3D digital models of the bearded roman and calyx krater objects captured with numbered annotations.
Figure 5. 3D digital models with annotations on Sketchfab.

Student-Generated Applications of Art Historical Research and 3D Digital Models

Reconstructing artworks through 3D printing

The 3D prints actualized the premise of the Animating Antiquity Project, bringing alive the culture of ancient Greece and Rome through a recontextualization of ancient artworks while creating new, contemporary connections between people and objects. The digital models themselves served an important didactic function, providing museum visitors with a more comprehensive understanding of an artwork through the manipulation of the digital model (Jeffs et al. 2017), but they also served as the basis for creating prints of the models that could be handled in the museum gallery. Complementing photographs and the digital model, the 3D print provided a third visual manifestation and reanimation of the object, replicating the art object in an accurate manner through its size and material. The printed replicas were painted to recreate the decoration on the artworks and provided viewers with tactile access to the objects. In museum settings, 3D prints of artworks allow visitors to engage with art in a more intimate way, complementing the original works in the display case and providing opportunities for blind and visually impaired visitors to experience art objects (Di Franco et al. 2015; Henderson 2018; Nancarrow 2017; Sportun 2014; Williams 2017; Wilson et al. 2018).

▸ **Work to complete**
A – Answer these questions using the passage on 3D prints of ancient artworks:
(i) According to the Figure 5 caption, on what platform are the 3D digital models with annotations shown?
(ii) What was done to the printed replicas to recreate the decoration on the artworks?
(iii) Which museum visitors does the passage say 3D prints give opportunities to experience art objects?
B – Quote the passage on 3D prints of ancient artworks. Begin at the words "3D digital models of" and stop after "annotations on Sketchfab.".

▸ **Source data**
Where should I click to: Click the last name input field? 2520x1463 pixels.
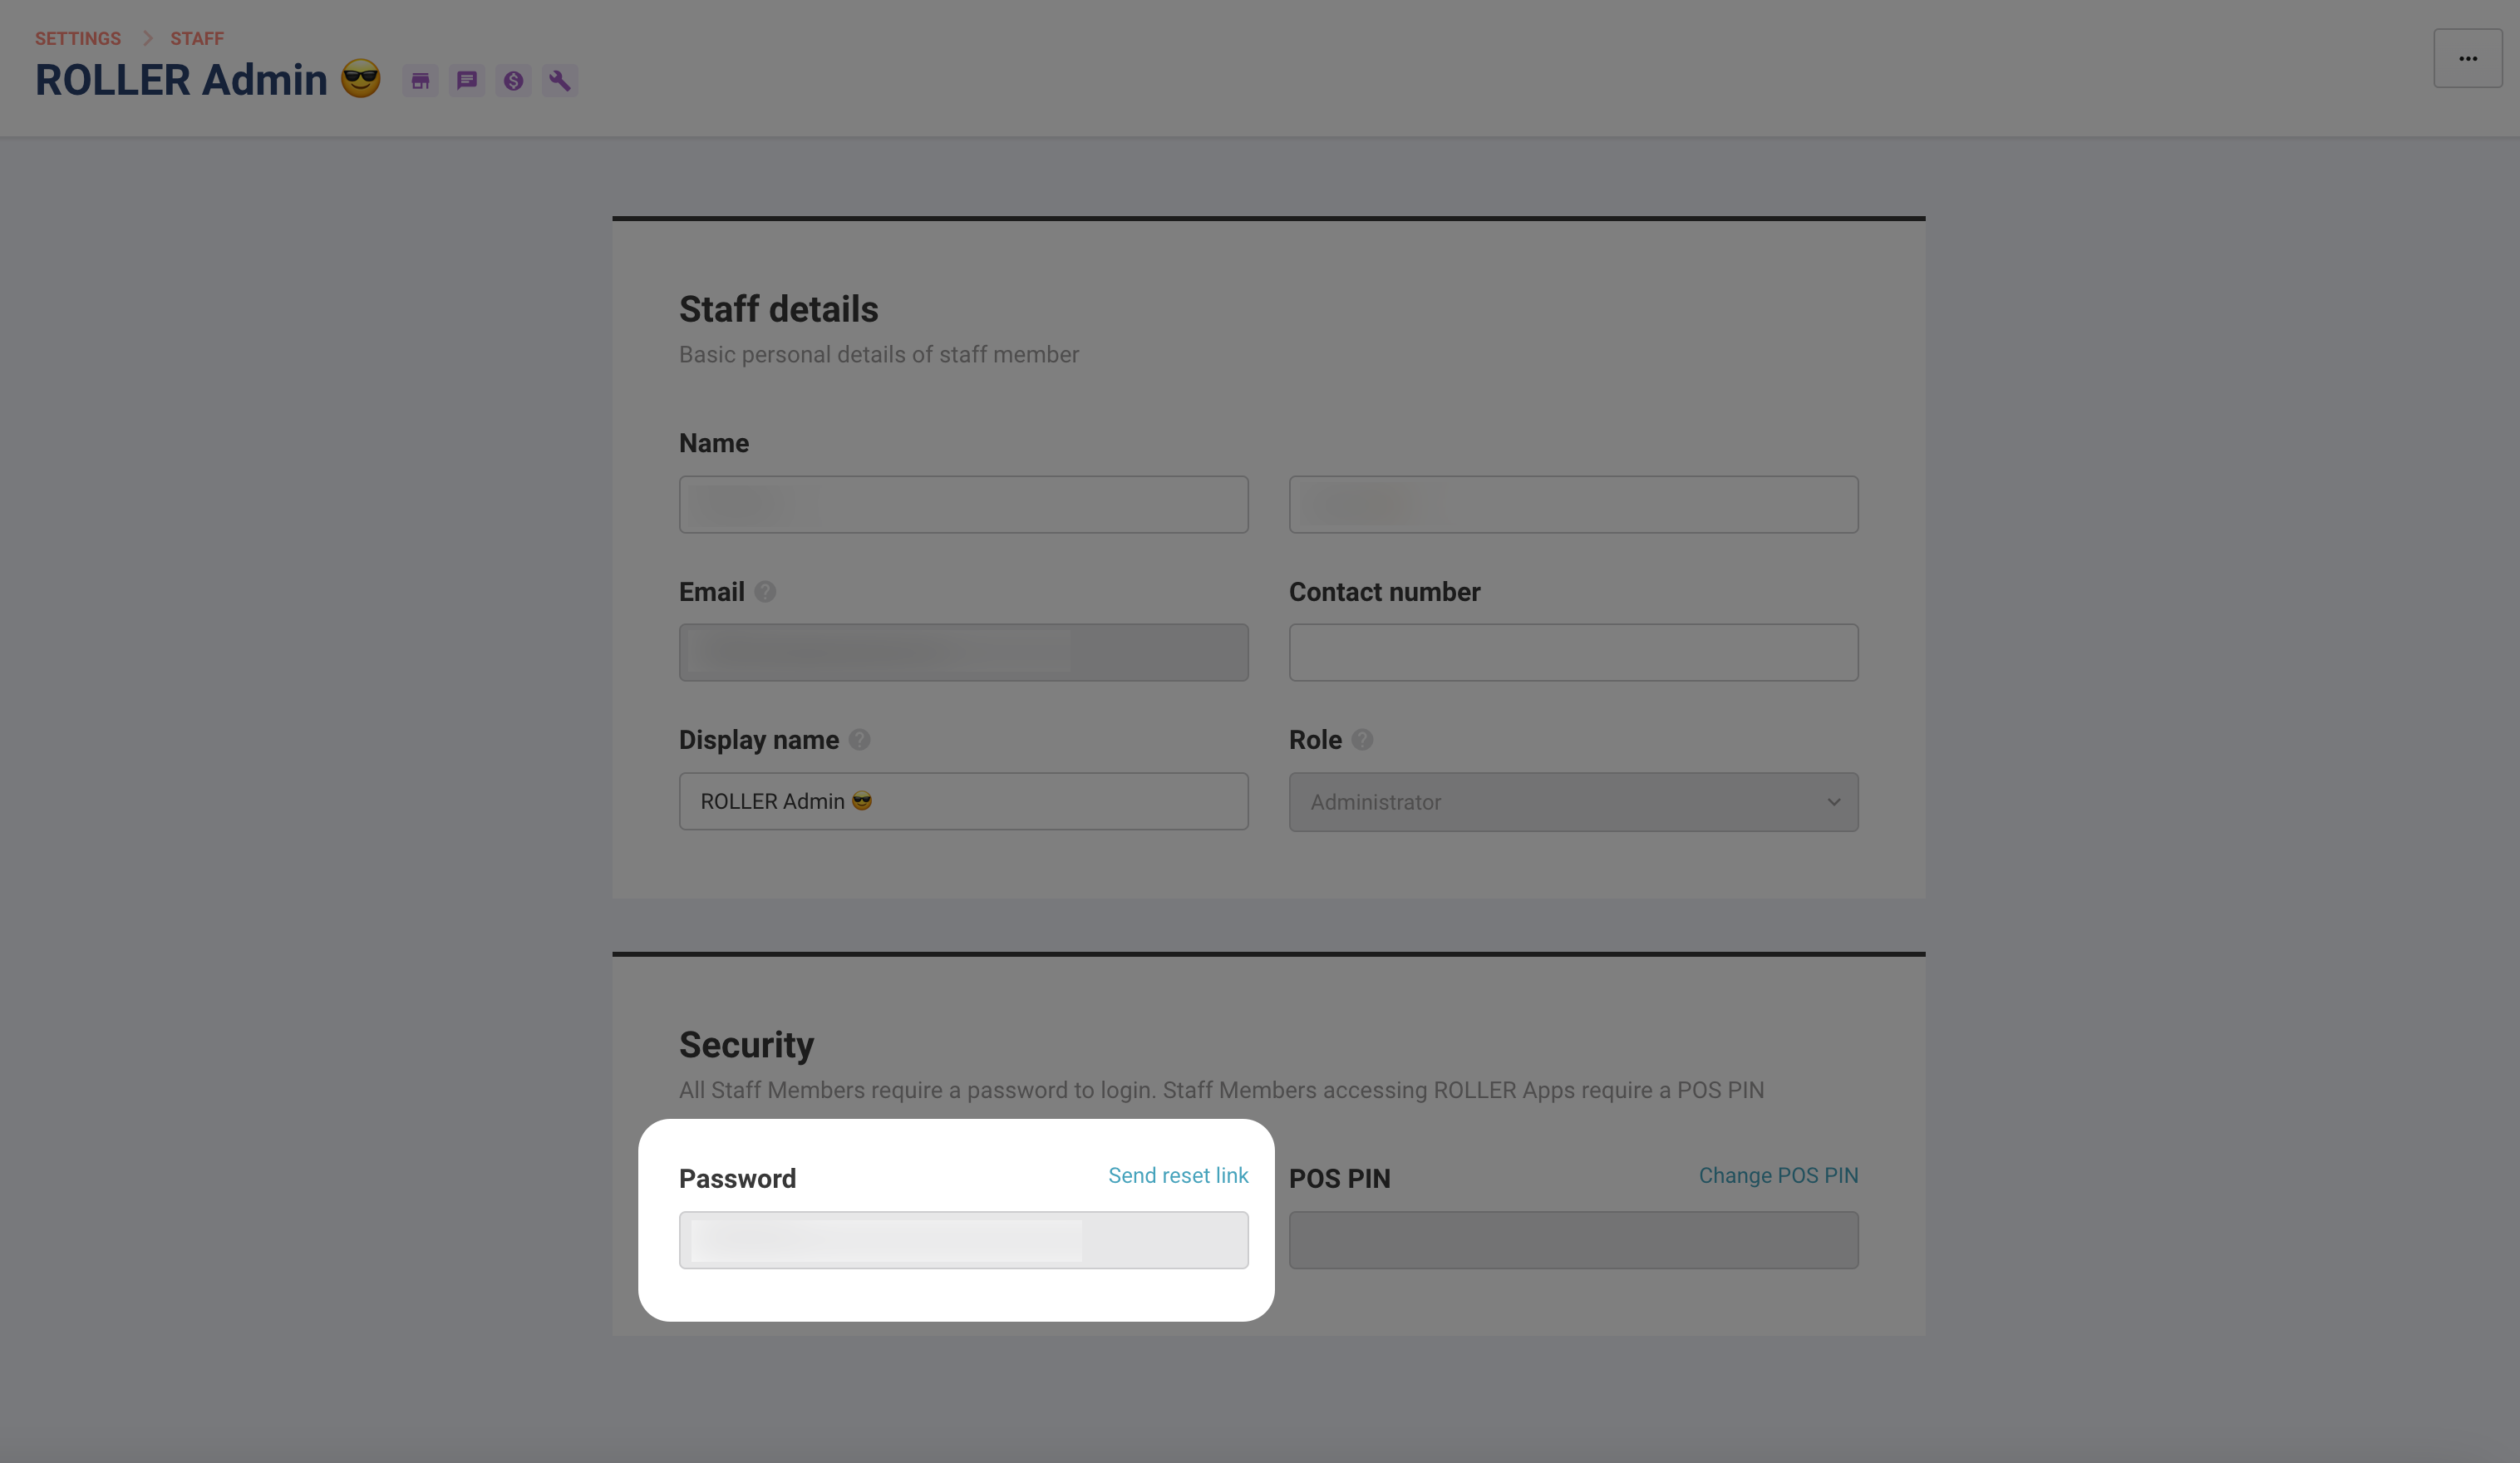[1573, 505]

▸ **Worked answers**
A –
(i) Sketchfab.
(ii) They were painted.
(iii) Blind and visually impaired visitors.

B –
3D digital models of the bearded roman and calyx krater objects captured with numbered annotations.
Figure 5. 3D digital models with annotations on Sketchfab.